→ Action item
Within the records that follow, restate exactly the lines from the line with "1193x543 pixels." down to the line with "the Hand-picked Products", including both. Omit the pictures.

→ Data extracts
::::

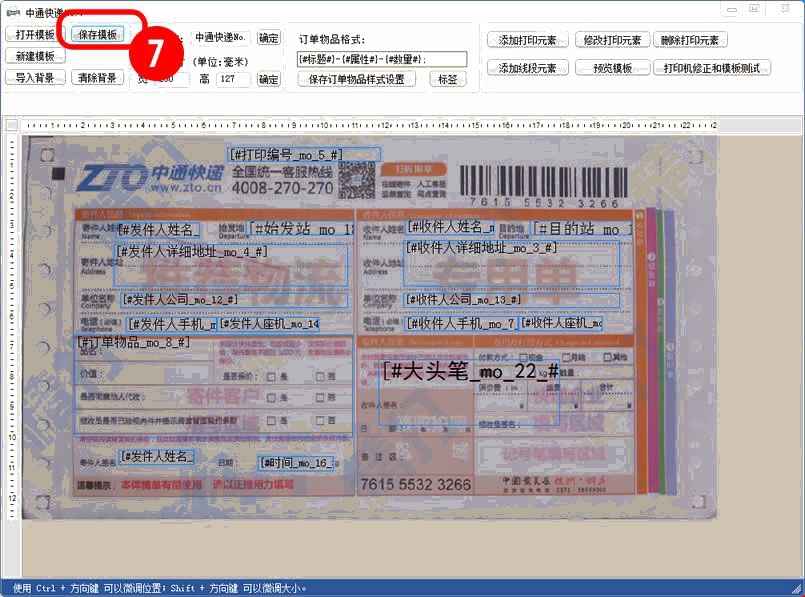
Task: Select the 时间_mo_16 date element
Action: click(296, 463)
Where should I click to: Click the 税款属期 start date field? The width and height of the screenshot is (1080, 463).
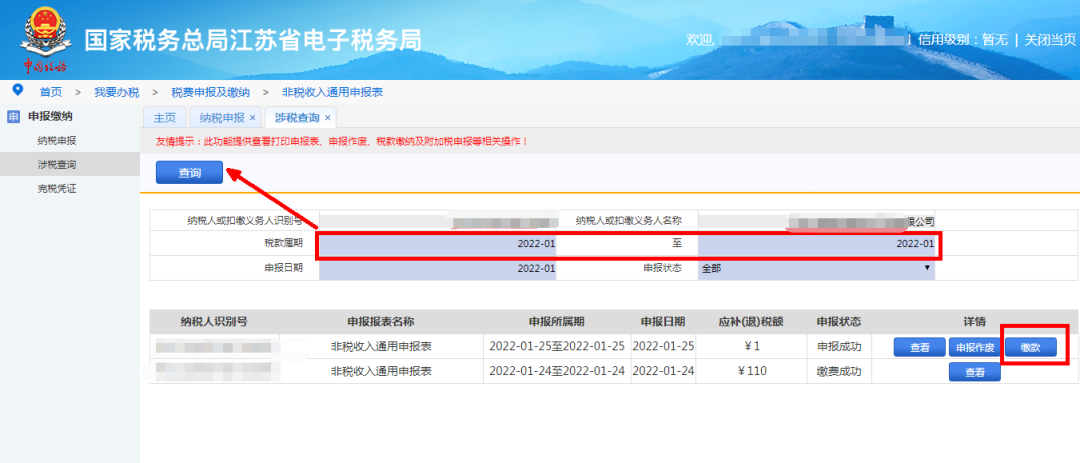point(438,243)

::::

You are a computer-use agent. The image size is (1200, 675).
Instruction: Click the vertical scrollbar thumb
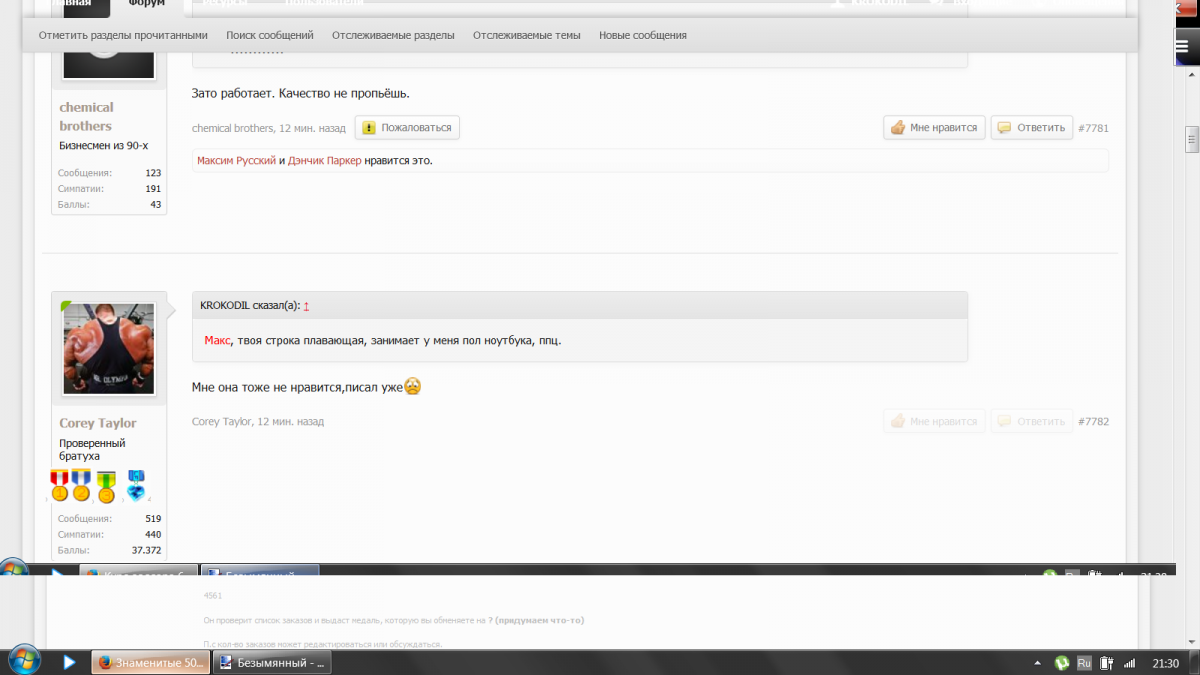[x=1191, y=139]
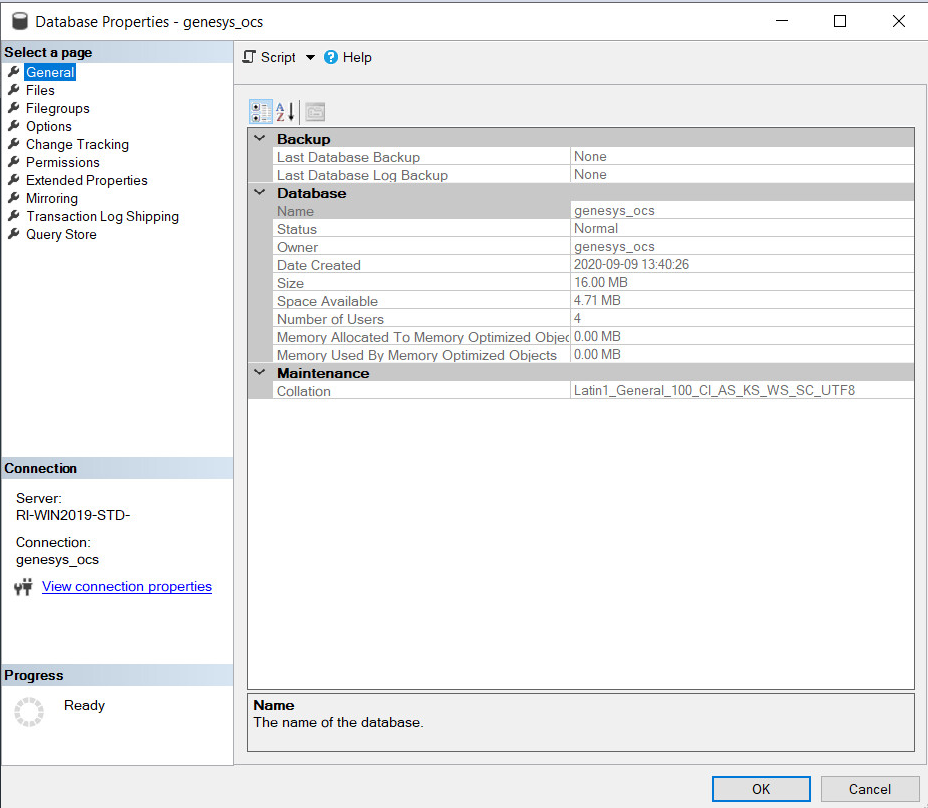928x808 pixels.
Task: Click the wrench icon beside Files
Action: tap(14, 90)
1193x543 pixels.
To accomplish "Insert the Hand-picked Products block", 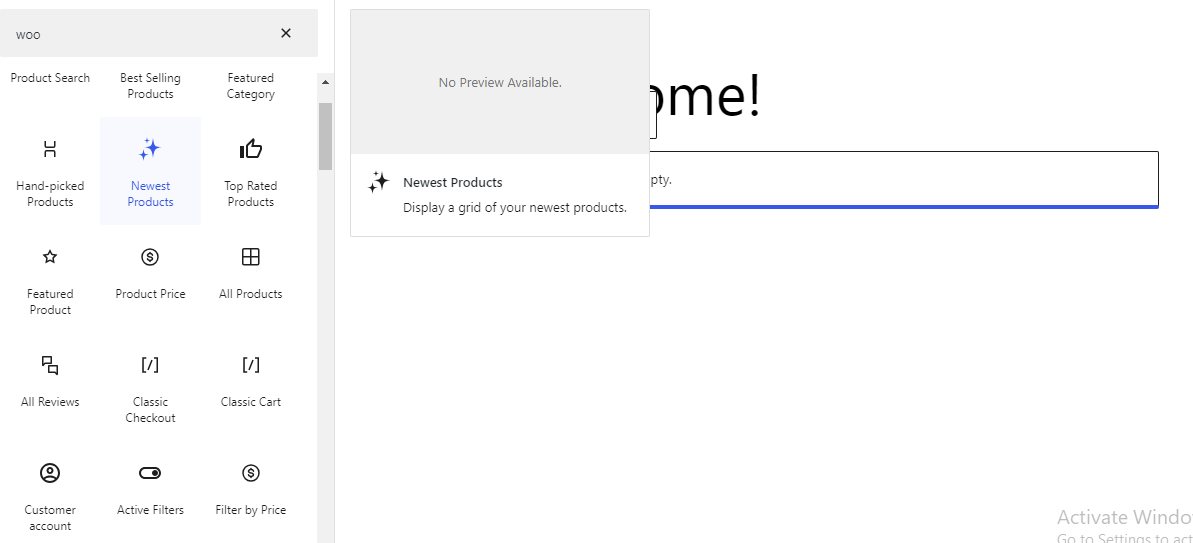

::::

→ Your solution
1193x543 pixels.
To accomplish "Insert the Hand-picked Products block", 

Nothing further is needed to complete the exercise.